Latent Dirichlet allocation (LDA) is a topic model that generates topics based on word frequency from a set of documents. LDA is particularly useful for finding reasonably accurate mixtures of topics within a given document set.

In [None]:
ldamodel = gensim.models.ldamodel.LdaModel(doc_term_matrix, num_topics=10, id2word = dictionary, passes=50)

## 5. Examining the results

Using the print_topics function, we can get a specific output. This result shows us topics and their probability. You can guess the sentence;I would definitely come back here, by looking at the topic of the first review, but it is hard to see it as a meaningful topic. Next topics such as best drink make sense.

In [3]:
print(ldamodel.print_topics(num_topics=10, num_words=5))

[(0, '0.076*"back" + 0.031*"go" + 0.030*"come" + 0.020*"definit" + 0.015*"would"'), (1, '0.015*"place" + 0.013*"one" + 0.010*"best" + 0.009*"drink" + 0.009*"go"'), (2, '0.021*"good" + 0.015*"servic" + 0.012*"time" + 0.010*"im" + 0.009*"go"'), (3, '0.015*"time" + 0.013*"love" + 0.012*"like" + 0.010*"friendli" + 0.009*"staff"'), (4, '0.021*"place" + 0.015*"good" + 0.013*"get" + 0.010*"lot" + 0.009*"know"'), (5, '0.013*"food" + 0.011*"die" + 0.011*"money" + 0.010*"und" + 0.008*"happi"'), (6, '0.016*"even" + 0.014*"place" + 0.013*"price" + 0.011*"get" + 0.009*"would"'), (7, '0.060*"recommend" + 0.023*"highli" + 0.021*"would" + 0.012*"go" + 0.012*"realli"'), (8, '0.023*"food" + 0.016*"good" + 0.012*"great" + 0.012*"enjoy" + 0.011*"place"'), (9, '0.021*"go" + 0.020*"great" + 0.019*"definit" + 0.014*"would" + 0.014*"place"')]


## 6. Conclusion
If I set up the properties like 10 topics and 5 words, the topics are mostly significant but it is not perfect.
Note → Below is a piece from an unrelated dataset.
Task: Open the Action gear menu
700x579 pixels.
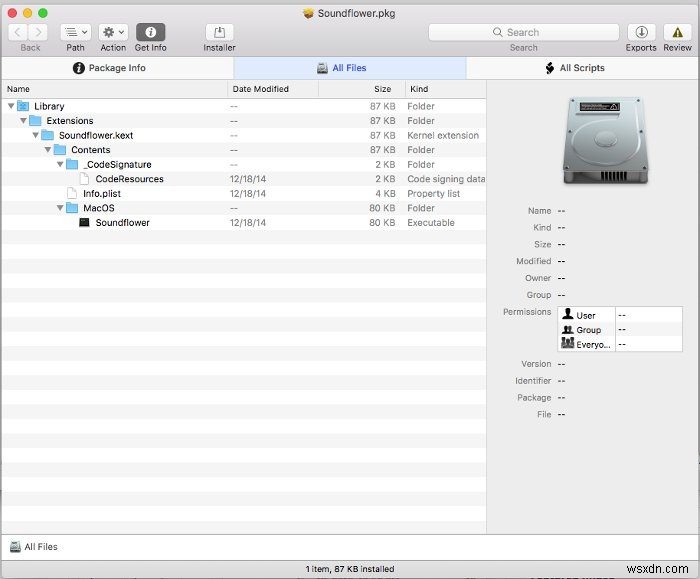Action: click(113, 32)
I would say this model fairly make result, even if I cannot calculate specific accuracy value because this is not a classification problem.
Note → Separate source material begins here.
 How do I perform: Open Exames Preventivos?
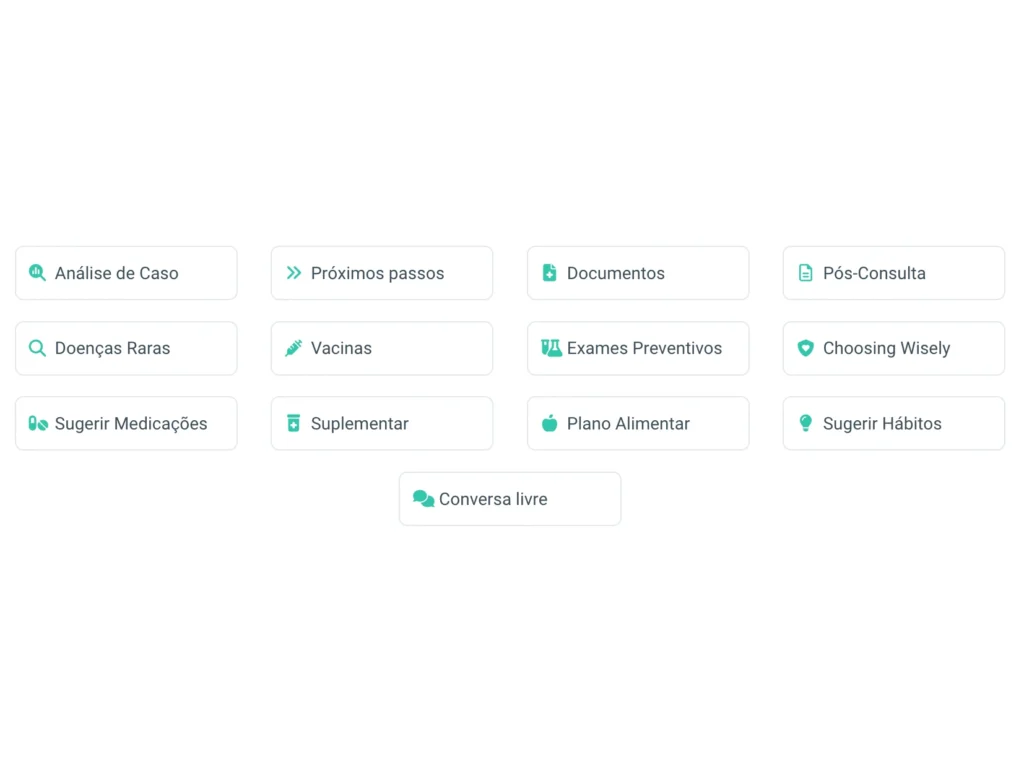click(638, 348)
Also, we can think about the way to make better result.
Here are some way to improve performence:
1. It has to learn the LDA model having more data. I just use 2,000 reviews but the more data, the better results. Instead, the learning time will increase tremendously.
2. Well-tuned properties of the lda model, such as passes and num_topics, can improve performance.